Jun 6, 2012

KIT™ Day 13

After we checked in yesterday, we notice this sign near our hotel, it was hilarious.  We loved staying at the El Rancho this is one of the more famous hotels along the Road and lots of movie stars stayed there in the '40s and '50s.  I went for a jog this morning, and it was a challenge at 6-7 thousand foot elevation and with lots of hills, it really took it out of me.  The first fifteen minutes was up-up-up and the next fifteen was down-down-down.

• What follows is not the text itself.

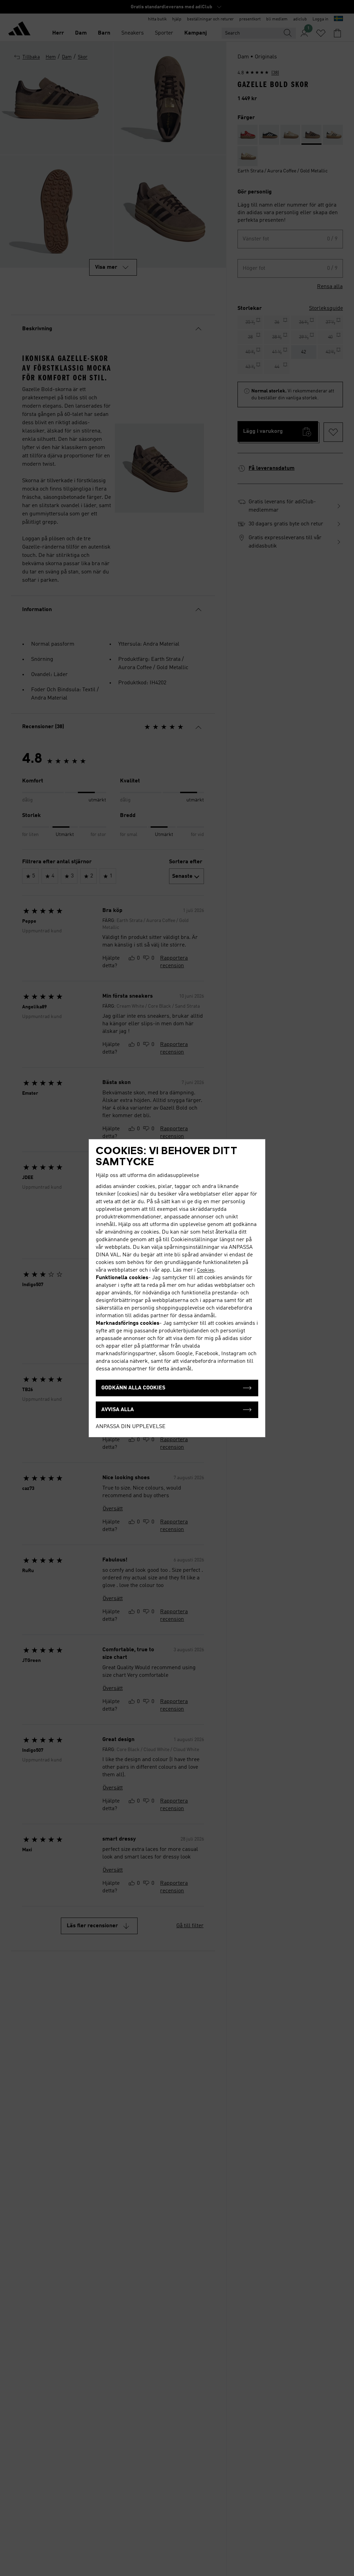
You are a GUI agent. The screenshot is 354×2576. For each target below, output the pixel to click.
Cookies (205, 1270)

A ways outside of Gallup, near Manuelito, was this spot where the old Route 66, I-40, the Sante Fe Railroad, and the river all went through a natural pass in the terrain.  It was beautiful.  There was even a train off in the distance.  In this area, the road followed close to the formations and you can imagine how interesting it is to drive through this area.

As we approached the state line, ready to enter into our 7th state (of eight), was the Yellowhorse trading post.  I loved the paintings on the cliffs and they had placed animal replicas up there as well.  It was a nice way to leave New Mexico, a state we will definitely visit again (hopefully with our friends Kim and Steve).  Just into Arizona was Lupton, which marked the beginning of Luni, Hopi, and Navajo Reservation areas.

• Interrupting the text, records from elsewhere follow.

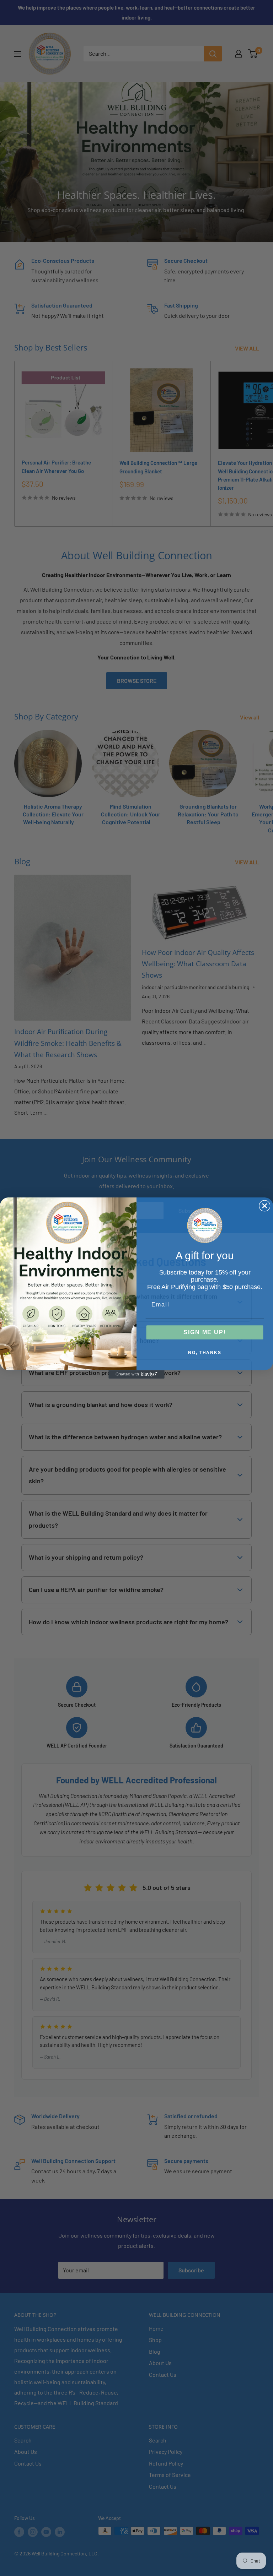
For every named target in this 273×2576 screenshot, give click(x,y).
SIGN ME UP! (204, 1332)
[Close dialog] (265, 1206)
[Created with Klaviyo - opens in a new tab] (136, 1374)
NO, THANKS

Next up was the Petrified Forest National Park.  The first picture here gives you an idea of the terrain we went through for approximately 20-30 miles, and expect more of tomorrow.  But tucked into this is the painted desert and the petrified forest.  It still floors me to have this beauty so hidden in such a desolate area.  

The Petrified Forest was declared a National Treasure/Monument by President Theodore Roosevelt in 1906.  In 1932, the Painted Desert was added to the monument.  In 1962, both were converted to National Park Status.

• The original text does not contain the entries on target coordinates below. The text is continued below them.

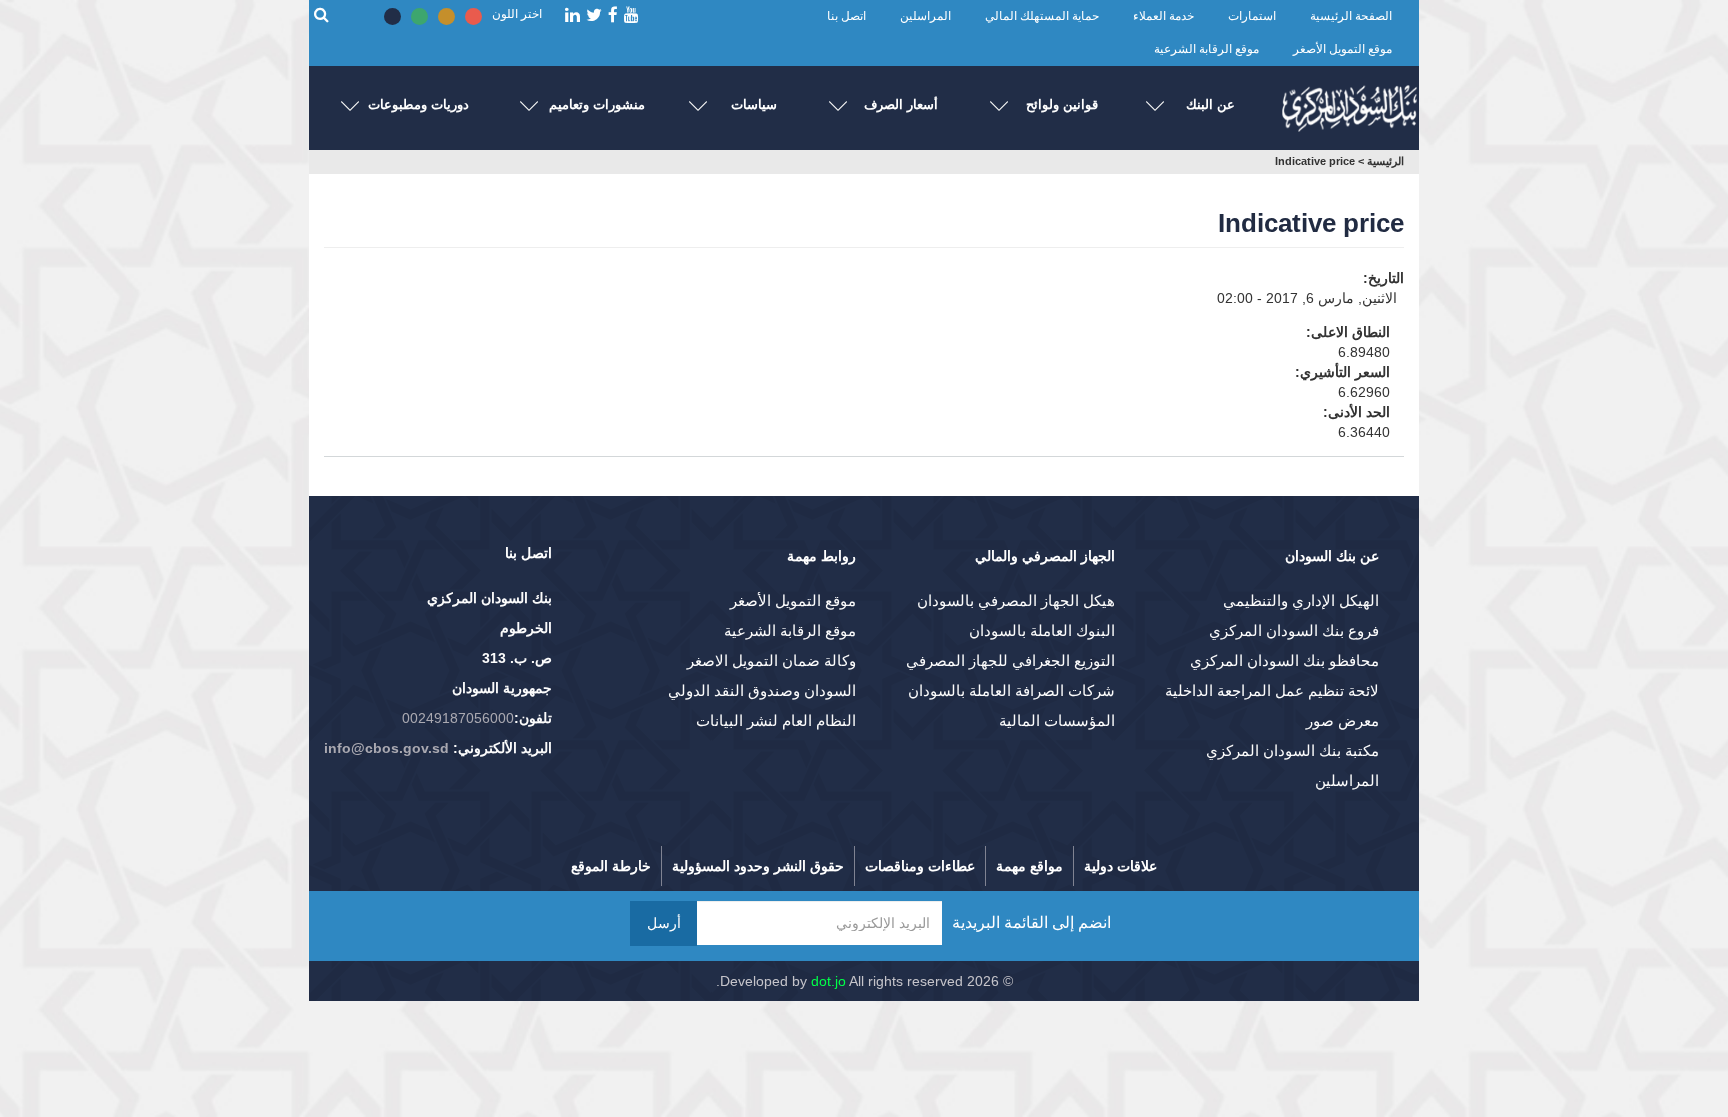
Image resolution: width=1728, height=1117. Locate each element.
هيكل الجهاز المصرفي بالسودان (1016, 600)
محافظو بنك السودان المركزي (1284, 660)
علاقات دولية (1120, 866)
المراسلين (925, 16)
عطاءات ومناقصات (920, 866)
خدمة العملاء (1163, 16)
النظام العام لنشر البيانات (776, 720)
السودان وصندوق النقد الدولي (762, 690)
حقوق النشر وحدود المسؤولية (758, 866)
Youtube (631, 15)
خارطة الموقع (611, 866)
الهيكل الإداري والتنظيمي (1301, 600)
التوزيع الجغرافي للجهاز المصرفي (1010, 660)
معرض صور (1342, 720)
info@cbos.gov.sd (386, 748)
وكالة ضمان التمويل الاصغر (771, 660)
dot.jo (828, 981)
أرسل (664, 923)
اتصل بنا (846, 16)
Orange (446, 16)
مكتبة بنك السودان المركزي (1292, 750)
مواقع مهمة (1029, 866)
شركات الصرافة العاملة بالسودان (1011, 690)
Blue (392, 16)
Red (473, 16)
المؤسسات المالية (1057, 720)
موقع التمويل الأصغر (1342, 49)
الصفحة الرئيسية (1351, 16)
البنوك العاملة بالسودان (1042, 630)
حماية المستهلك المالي (1042, 16)
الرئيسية (1385, 161)
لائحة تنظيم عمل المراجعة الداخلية (1272, 690)
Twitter (594, 15)
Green (419, 16)
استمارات (1252, 16)
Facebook (613, 15)
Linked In (572, 15)
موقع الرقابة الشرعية (1206, 49)
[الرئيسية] (1349, 103)
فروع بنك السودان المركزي (1294, 630)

First up was the painted desert; the red colors are caused by iron, the purplish colors by magnesium, and the grays by carbon.  The pictures do not do justice, but they are posted here for you to try and get a feel for the majesty of the scenes.

The Petrified Forest is approximately 225 million years old.  The original location of the 200 foot trees was in the area now around Panama, but with the tectonic plate shifts, this area is now in Arizona.  This was known as the Triassic period.  

There was a torrential storm that felled many of the trees, and as they were swept into the river, their branches were stripped off, and they eventually came rest in a swamp.  Then, volcanic ash and sand and silt settled over the swamp, and decay of the trees was prevented.  Next, the silica in the volcanic ash seeped into the porous trees, and interacted with the cellulose in the trees and turned them to stone (quartz).  It was an amazing thing to behold and I hope you get a small feel from theses shots.  [Of course after 12 days, my camera battery died right in the middle of the Petrified Forest pictures, so you have to deal with some cell phone pictures]

Also part of the National Park are some Pueblo Ruins and petroglyphs (carved images into the stone).  These were created 600 to 800 years ago, and several different groups lived in these pueblos (900 AD and 1300 AD approximately).  Interesting, but no match to the nature and majesty of the painted desert and petrified forest.

While we were in the Painted Desert and Petrified Desert, we walked four different trails, got some intense sun, drank a lot of water, and thoroughly enjoyed the experience.  Nothing beats mother nature!  Then it was on to Holbrook where we checked into the awesome WigWam Motel.  Here is a picture with Beth in the doorway.  We are watching the OKC vs. Spurs game then will head out for a bite to eat.  Happy Wednesday to you!


  1. You take such good photos and give such detailed descriptions that I am going to keep this in mind if I need to do a powerpoint presentation on "What My Friends Did Last Summer"!

    Have fun!!

  2. The Painted Desert and Petrified Forest were Awesome. The colors magnificant. OMG I wondered if you would stay at the Wigwam. And you did. Great photos of everything. Take care.

  3. Great shots, Ken. I love the Petrified Forest and that whole part of the country.

  4. Great photos, thanks for sharing.................they were Awesome!

  5. One of my favorite things so far has been the Petrified Forest. Just breathtaking! (In more ways than one!)